Work task: Restate every line of the data word for word, except for the images.

***** Records supplied *****

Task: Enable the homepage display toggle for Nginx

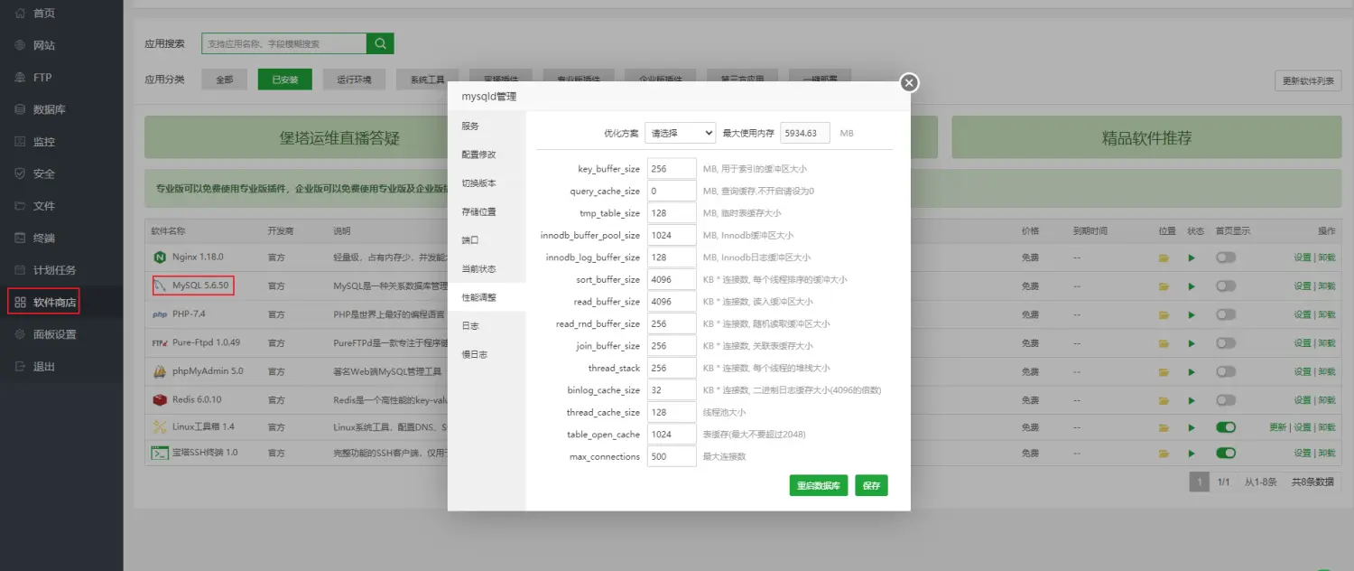Action: tap(1226, 257)
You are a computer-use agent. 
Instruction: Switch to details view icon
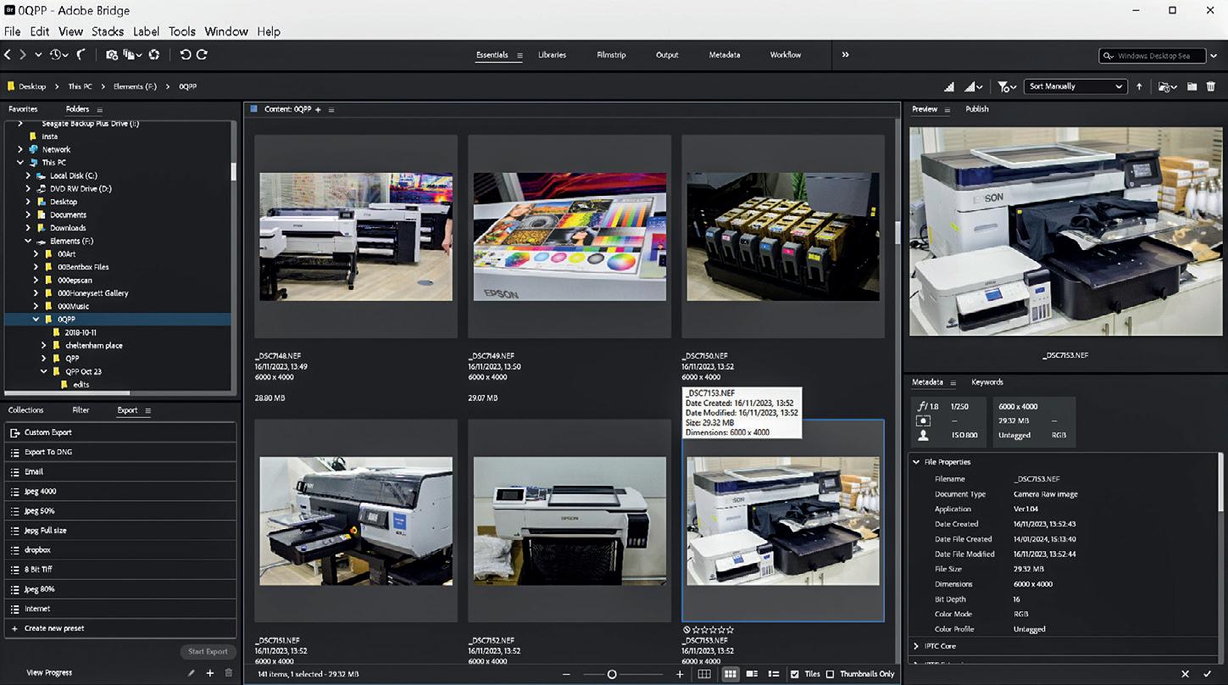752,674

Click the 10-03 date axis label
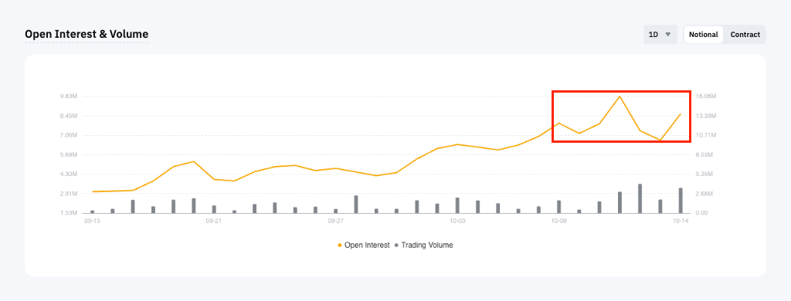(x=457, y=221)
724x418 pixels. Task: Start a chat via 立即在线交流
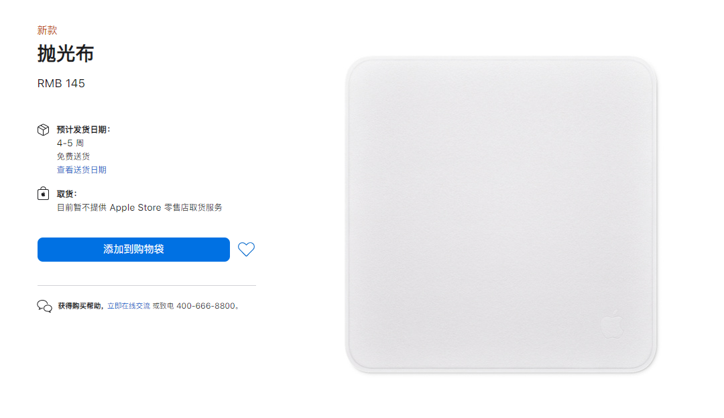pyautogui.click(x=129, y=306)
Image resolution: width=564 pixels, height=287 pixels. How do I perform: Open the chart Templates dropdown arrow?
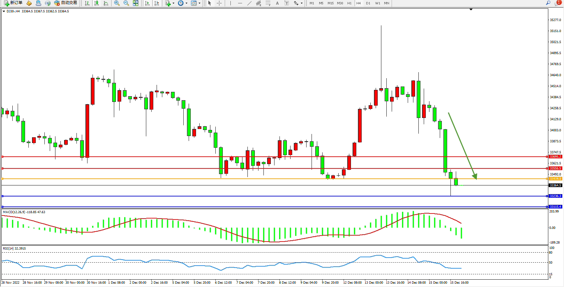(x=199, y=3)
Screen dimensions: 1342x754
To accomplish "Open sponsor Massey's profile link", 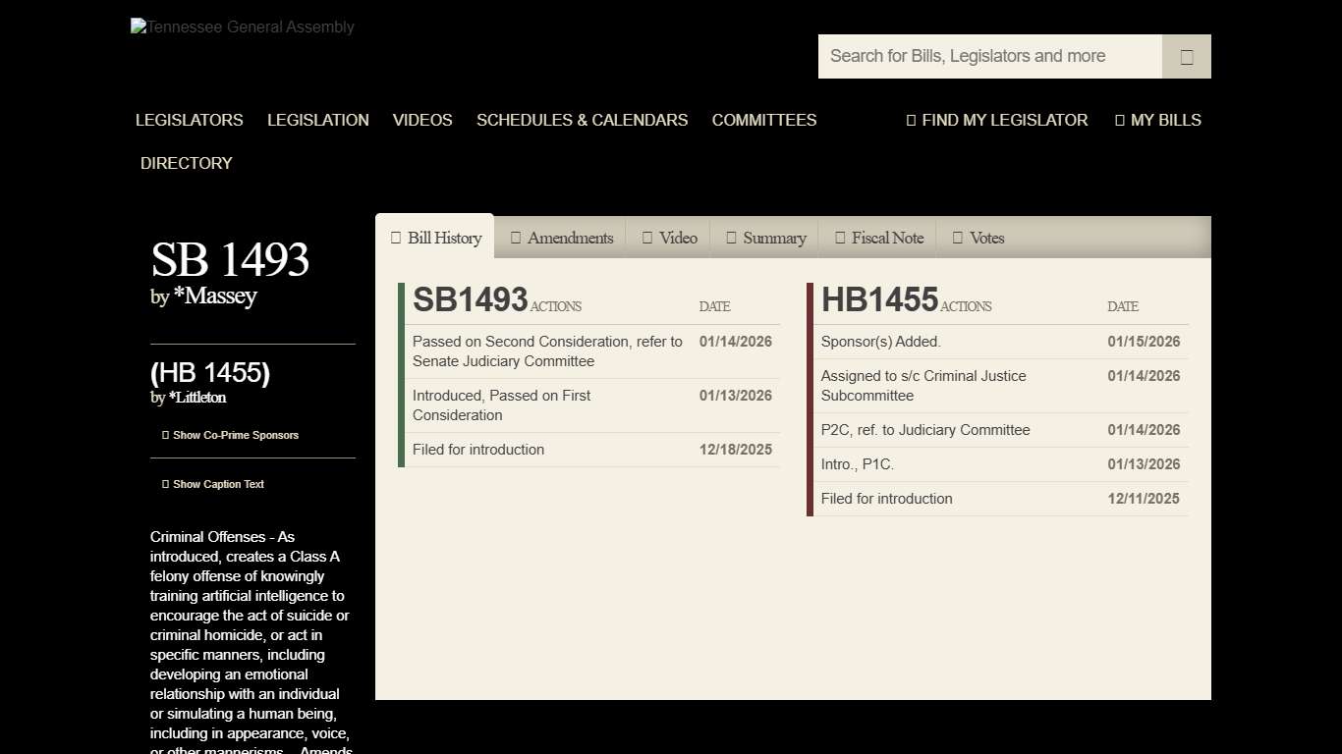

*****

Exercise answer:
Task: Enable the homepage display toggle for Nginx

Action: tap(1226, 257)
You are a computer-use agent. 
Instruction: Switch to details view icon
752,674

Click the 10-03 date axis label
(x=457, y=221)
724x418 pixels. Task: Start a chat via 立即在线交流
pyautogui.click(x=129, y=306)
Image resolution: width=564 pixels, height=287 pixels. How do I perform: Open the chart Templates dropdown arrow?
(x=199, y=3)
Screen dimensions: 1342x754
To accomplish "Open sponsor Massey's profile link", 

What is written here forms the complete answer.